Pancreatic cancer, which is very rare in Brazil, is highly lethal because diagnosis is difficult and the symptoms tend to appear when the disease is advanced and resistant to treatment.
Efforts to achieve early diagnosis include routine screening based on blood or urine tests. These tests could increase survival rates for patients who are predisposed to pancreatic cancer or already have the disease but are asymptomatic. However, the available tests are expensive and inaccurate.
This situation could change, thanks to a biosensor created by researchers at the University of São Paulo’s São Carlos Physics Institute (IFSC-USP) in Brazil, with the participation of colleagues at the National Nanotechnology Laboratory (LNNano), the National Energy and Materials Research Center (CNPEM) and the Barretos Cancer Hospital, as well as Portuguese researchers affiliated with the University of Minho.
The scientists built a potentially low-cost immunosensor capable of detecting the main pancreatic cancer biomarker with high sensitivity and selectivity.

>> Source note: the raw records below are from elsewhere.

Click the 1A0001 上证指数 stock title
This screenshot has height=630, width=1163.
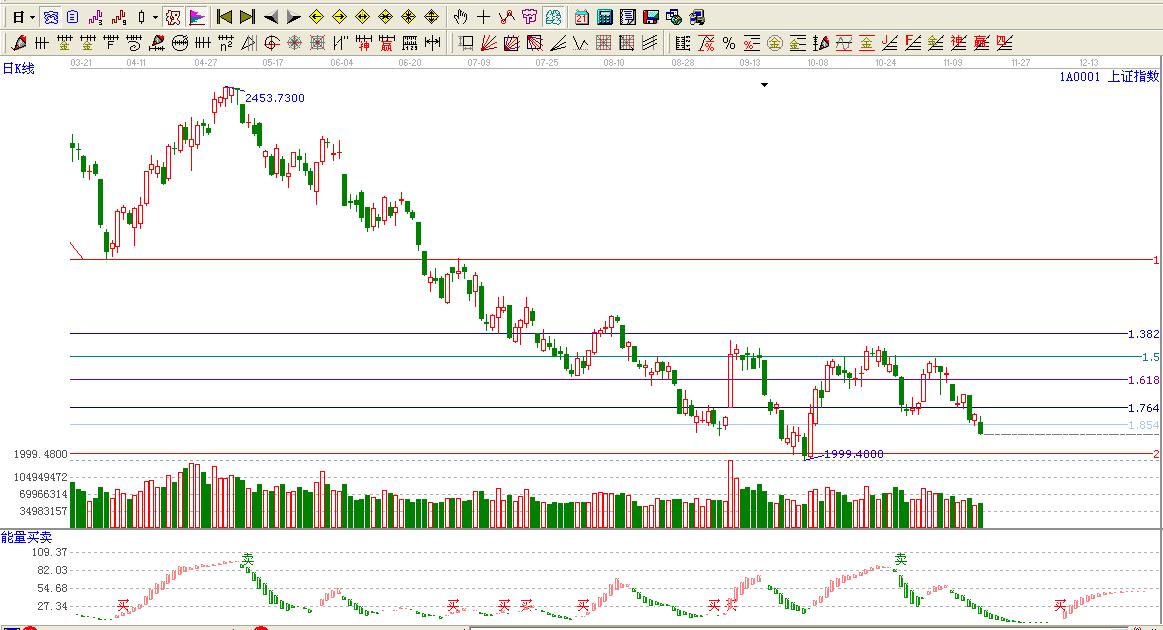click(1109, 76)
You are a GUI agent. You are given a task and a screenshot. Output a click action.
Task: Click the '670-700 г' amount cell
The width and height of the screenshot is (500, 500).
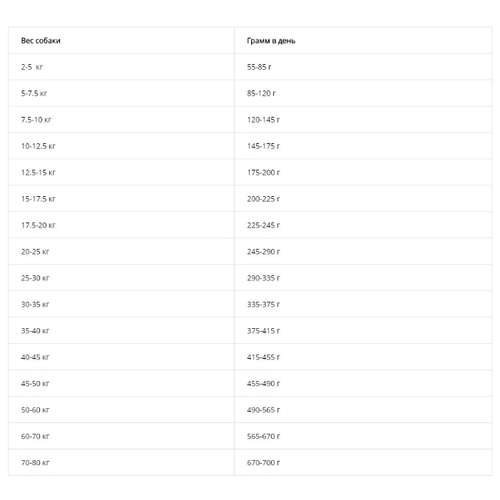363,462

Developed as part of a project supported by FAPESP, the immunosensor is described in an article published in Analyst, a journal of the UK’s Royal Society of Chemistry, and highlighted on its cover.

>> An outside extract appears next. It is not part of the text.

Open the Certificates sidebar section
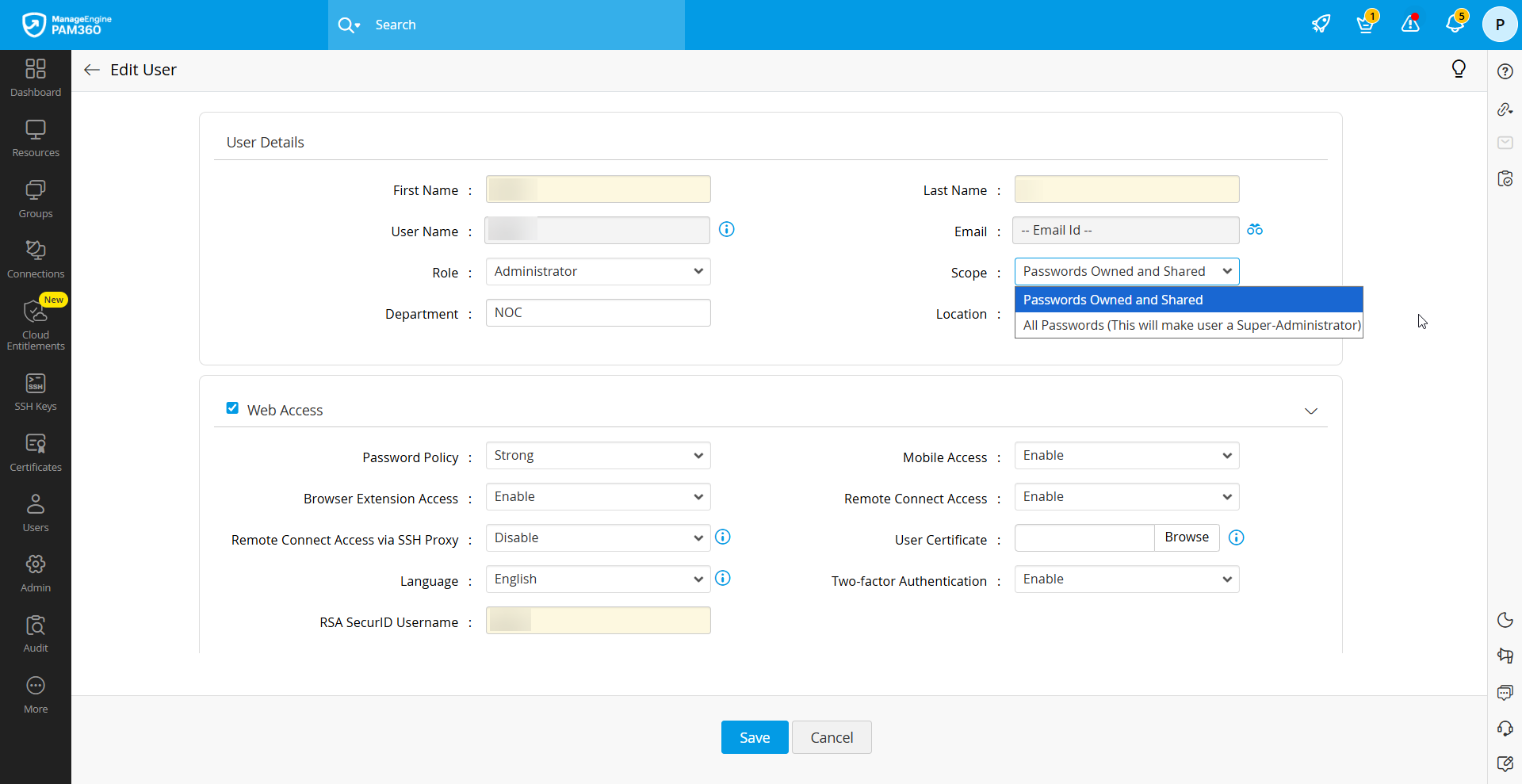The width and height of the screenshot is (1522, 784). 36,453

“We succeeded in producing an inexpensive biosensor that detects the antigen CA19-9, the usual pancreatic cancer biomarker, in actual blood samples and tumor cells at clinically relevant levels,” said Osvaldo Novais de Oliveira Junior, a professor at IFSC-USP and one of the creators of the device, in an interview given to Agência FAPESP.
The device consists of two superimposed nanometric films, one made of 11-mercaptoundecanoic acid (11-MUA) and the other comprising an active layer of anti-CA19-9 antibodies. A nanometer is a billionth of a meter.
CA19-9 is a glycoprotein synthesized by pancreatic cancer cells as well as normal cells of the pancreas and bile ducts. This protein is used as a biomarker of pancreatic cancer because it is typically found at high levels in people with the disease.
CA19-9 is usually detected with a blood test called an ELISA (enzyme linked immunosorbent assay) based on specific interactions between an antigen and the corresponding antibody. However, the high cost and limited sensitivity of this method prevent its use in the detection of early-stage pancreatic cancer.
“The antigen CA19-9 isn’t entirely specific for detection of pancreatic cancer. Production of the antigen may also be altered in patients with pancreatitis [inflammation of the pancreas],” Oliveira Junior explained.
The active layer of antibodies capable of recognizing CA19-9 in the immunosensor is deposited on top of the 11-MUA layer. The two nanometric films rest on interdigitated gold electrodes (electrical conductors) printed on a glass microscope slide.
When a blood or tumor cell sample from a patient is placed on the biosensor, the active antibody layer interacts with the CA19-9 layer to generate an electrical signal. The intensity of this signal indicates whether the level of CA19-9 in the sample is abnormally high.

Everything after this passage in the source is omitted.